(Data under study Opens)
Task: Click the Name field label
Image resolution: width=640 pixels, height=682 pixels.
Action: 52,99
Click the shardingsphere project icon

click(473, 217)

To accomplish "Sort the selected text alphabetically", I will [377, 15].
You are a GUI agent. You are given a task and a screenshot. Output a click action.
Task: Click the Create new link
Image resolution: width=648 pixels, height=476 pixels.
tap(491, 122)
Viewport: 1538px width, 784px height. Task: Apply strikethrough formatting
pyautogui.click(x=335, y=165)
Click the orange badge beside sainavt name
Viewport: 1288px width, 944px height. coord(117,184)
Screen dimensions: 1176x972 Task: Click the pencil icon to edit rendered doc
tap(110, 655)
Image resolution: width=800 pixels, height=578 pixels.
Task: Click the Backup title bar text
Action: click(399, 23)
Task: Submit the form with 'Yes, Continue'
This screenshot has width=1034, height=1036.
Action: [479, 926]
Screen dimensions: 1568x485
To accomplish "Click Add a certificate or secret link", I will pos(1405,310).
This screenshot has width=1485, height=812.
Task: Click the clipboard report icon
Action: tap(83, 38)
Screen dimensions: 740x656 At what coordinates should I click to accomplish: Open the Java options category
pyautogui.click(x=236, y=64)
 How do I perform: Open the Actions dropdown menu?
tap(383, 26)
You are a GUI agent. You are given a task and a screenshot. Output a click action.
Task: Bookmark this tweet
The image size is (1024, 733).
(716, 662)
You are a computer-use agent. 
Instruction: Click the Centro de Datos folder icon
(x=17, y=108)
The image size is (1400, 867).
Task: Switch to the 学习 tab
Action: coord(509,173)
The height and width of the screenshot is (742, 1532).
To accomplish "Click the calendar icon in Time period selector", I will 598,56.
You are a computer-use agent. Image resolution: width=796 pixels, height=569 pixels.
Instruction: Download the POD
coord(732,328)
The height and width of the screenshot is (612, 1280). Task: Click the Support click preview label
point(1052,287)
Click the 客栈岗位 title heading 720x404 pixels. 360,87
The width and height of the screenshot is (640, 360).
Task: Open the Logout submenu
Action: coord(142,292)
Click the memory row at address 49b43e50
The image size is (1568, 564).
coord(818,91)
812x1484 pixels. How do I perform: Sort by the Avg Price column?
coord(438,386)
(Data under study Closes)
- **What is required**
Copy the records above, keeping every word the same.

- **Answer to this task**
Task: Click the Name field label
Image resolution: width=640 pixels, height=682 pixels.
Action: 52,99
Click the shardingsphere project icon

click(473, 217)

To accomplish "Sort the selected text alphabetically", I will [377, 15].
You are a GUI agent. You are given a task and a screenshot. Output a click action.
Task: Click the Create new link
Image resolution: width=648 pixels, height=476 pixels.
tap(491, 122)
Viewport: 1538px width, 784px height. Task: Apply strikethrough formatting
pyautogui.click(x=335, y=165)
Click the orange badge beside sainavt name
Viewport: 1288px width, 944px height. coord(117,184)
Screen dimensions: 1176x972 Task: Click the pencil icon to edit rendered doc
tap(110, 655)
Image resolution: width=800 pixels, height=578 pixels.
Task: Click the Backup title bar text
Action: click(399, 23)
Task: Submit the form with 'Yes, Continue'
This screenshot has width=1034, height=1036.
Action: [479, 926]
Screen dimensions: 1568x485
To accomplish "Click Add a certificate or secret link", I will pos(1405,310).
This screenshot has width=1485, height=812.
Task: Click the clipboard report icon
Action: tap(83, 38)
Screen dimensions: 740x656 At what coordinates should I click to accomplish: Open the Java options category
pyautogui.click(x=236, y=64)
 How do I perform: Open the Actions dropdown menu?
tap(383, 26)
You are a GUI agent. You are given a task and a screenshot. Output a click action.
Task: Bookmark this tweet
The image size is (1024, 733).
(716, 662)
You are a computer-use agent. 
Instruction: Click the Centro de Datos folder icon
(x=17, y=108)
The image size is (1400, 867).
Task: Switch to the 学习 tab
Action: coord(509,173)
The height and width of the screenshot is (742, 1532).
To accomplish "Click the calendar icon in Time period selector", I will 598,56.
You are a computer-use agent. Image resolution: width=796 pixels, height=569 pixels.
Instruction: Download the POD
coord(732,328)
The height and width of the screenshot is (612, 1280). Task: Click the Support click preview label
point(1052,287)
Click the 客栈岗位 title heading 720x404 pixels. 360,87
The width and height of the screenshot is (640, 360).
Task: Open the Logout submenu
Action: coord(142,292)
Click the memory row at address 49b43e50
The image size is (1568, 564).
coord(818,91)
812x1484 pixels. How do I perform: Sort by the Avg Price column?
coord(438,386)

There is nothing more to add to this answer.